Читаем Сибирская эпопея XVII века полностью

Характер трудовой повинности носила и сама постройка крестьянами и посадскими людьми «государевых» дощаников и лодий. Однако наряду с казенным широкое развитие в Сибири получило и частное судостроение. Специализировавшиеся на нем лица принадлежали к различным слоям трудового населения и нередко объединялись в довольно крупные артели. В конце XVII — начале XVIII в. непосредственно в судовое дело было вовлечено несколько тысяч человек. Только на Верхотурье и в слободах по Туре они ежегодно строили до 100 и более судов. В целом же по Сибири в это время главные плотбища ежегодно спускали на воду от 350 до 580 крупных судов [58, т. 2, с. 82; 69, с. 70–72; 82, с. 56–69; 116, с. 30].
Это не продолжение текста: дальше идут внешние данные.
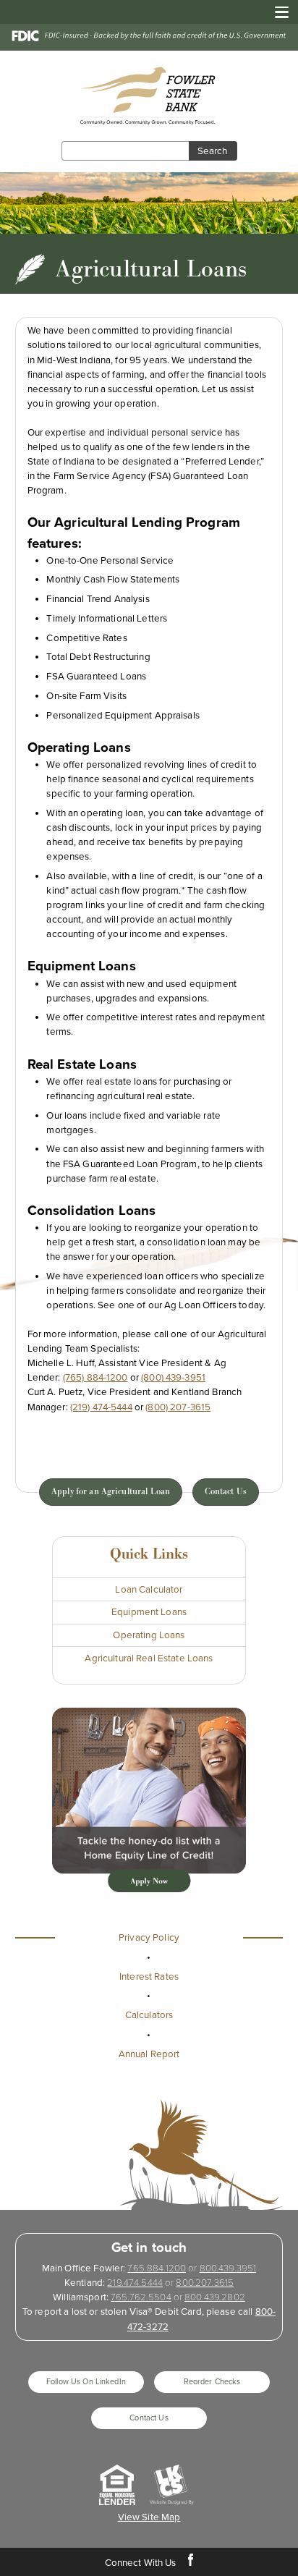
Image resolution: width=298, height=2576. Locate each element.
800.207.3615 (205, 2283)
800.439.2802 (214, 2297)
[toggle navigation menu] (277, 12)
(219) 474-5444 (101, 1407)
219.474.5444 (135, 2283)
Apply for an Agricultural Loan (110, 1492)
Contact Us (226, 1492)
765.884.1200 (156, 2268)
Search (212, 151)
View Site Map (149, 2517)
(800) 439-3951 (173, 1378)
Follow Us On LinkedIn (86, 2381)
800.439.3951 (228, 2268)
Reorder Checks (212, 2381)
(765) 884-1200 (95, 1378)
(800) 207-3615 (177, 1407)
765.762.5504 (141, 2297)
Трудно переоценить значение этой промышленной отрасли в истории края, имевшего в XVII в. при гигантских размерах крайне малое количество сухопутных и очень большую протяженность речных дорог. Благодаря успехам судостроения поддерживалась устойчивая и для своего времени весьма надежная связь между различными районами русской Сибири, возрастали масштабы освоения ее природных богатств и все дальше раздвигались ее пределы.

Признавая большое значение судоходства в налаживании и расширении хозяйственных, политико-административных и иных связей между различными областями Сибири, нельзя вместе с тем недооценивать (и тем более противопоставлять ему) аналогичную роль гужевого транспорта (хотя бы уже потому, что по меньшей мере на полгода сибирские реки сковываются льдом). Различную кладь на подводах в Сибири, разумеется, перевозили и в летнее время, но зима (захватывавшая за Уралом фактически и большую часть календарных весны и осени), как и всюду в России, была временем наиболее интенсивной переброски грузов на лошадях.
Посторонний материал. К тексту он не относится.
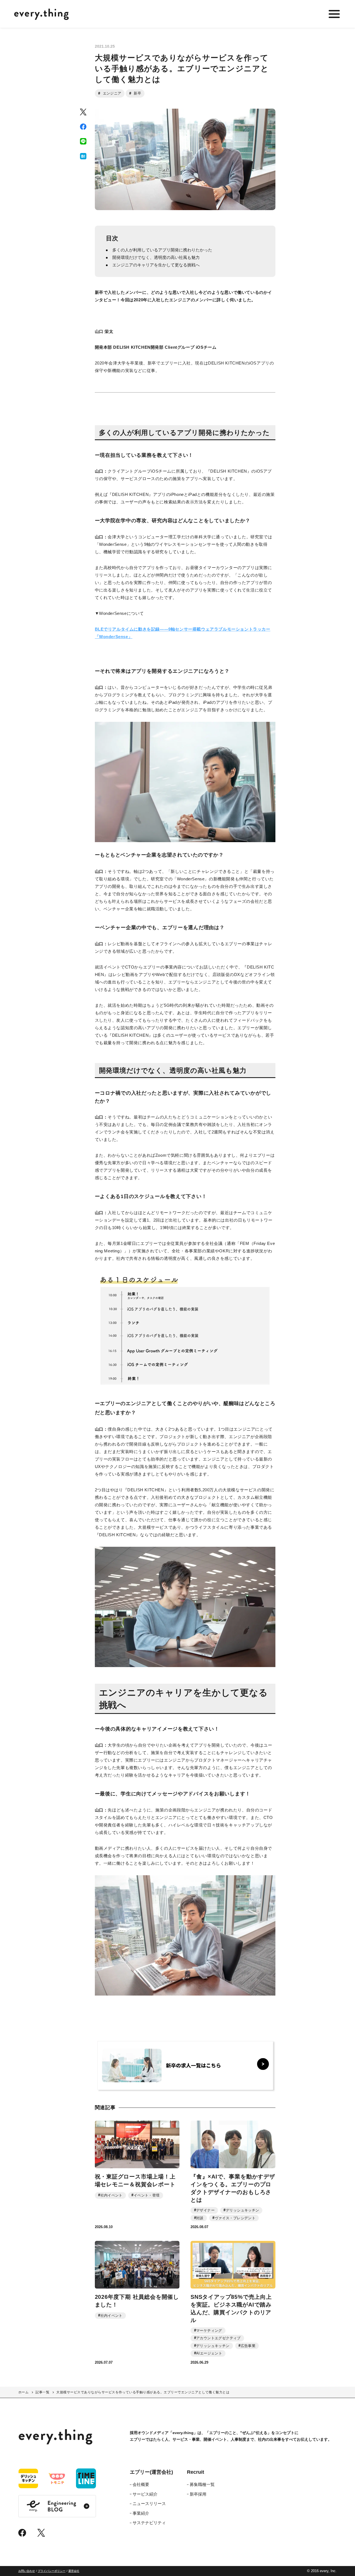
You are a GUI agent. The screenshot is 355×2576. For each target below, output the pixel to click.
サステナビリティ (149, 2522)
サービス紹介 (145, 2494)
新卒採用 (198, 2494)
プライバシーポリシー (51, 2570)
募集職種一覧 (202, 2484)
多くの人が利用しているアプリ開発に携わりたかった (162, 250)
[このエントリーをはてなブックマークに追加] (83, 156)
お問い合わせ (26, 2570)
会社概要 (141, 2484)
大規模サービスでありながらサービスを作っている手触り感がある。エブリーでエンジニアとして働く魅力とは (142, 2392)
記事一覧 (42, 2392)
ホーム (23, 2392)
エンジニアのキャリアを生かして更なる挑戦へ (156, 265)
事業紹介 (141, 2513)
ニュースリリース (149, 2503)
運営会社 (73, 2570)
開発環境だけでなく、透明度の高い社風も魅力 (156, 257)
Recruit (195, 2472)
Хотя объем таких перевозок бывал меньшим, чем но воде, их значение в жизни сибирских городов и уездов оправдывало любые затраты на подводы и извозчиков. Правительственная администрация стала поэтому прилагать немалые усилия к организации «ямской гоньбы» сразу же после утверждения русской власти за Уралом. Наибольшее развитие ямская служба получила в Западной Сибири (как ранее присоединенной, более всего заселенной и экономически развитой), где довольно быстро — в 1600–1601 гг, — ямские слободы были устроены в Туринске, Тюмени и Верхотурье. В 1635 г. крупные и важные для региона центры ямской гоньбы учреждаются в Тобольском уезде: слободы Демьяновская (в 260 верстах от Тобольска вниз по Иртышу) и Самаровская (в устье Иртыша в 553 верстах от сибирской столицы), где наряду с привычными для русских ямщиков средствами передвижения часто использовались ездовые собаки («зимним де путем ходят до Сургута на нартах с собаками… и ходят де недели по три и болши») [130, с. 166]. Попытки широко привлечь для регулярной ямской гоньбы коренное сибирское население в рассматриваемое время в целом не увенчались успехом: эта «служба», как правило, даже при полном освобождении от ясака оказывалась непосильной для аборигенов, была им «не за обычай» и потому вскоре легла основной своей тяжестью на «ямских охотников», набранных из крестьян и посадских, переведенных «на житье» в Сибирь из северорусских городов.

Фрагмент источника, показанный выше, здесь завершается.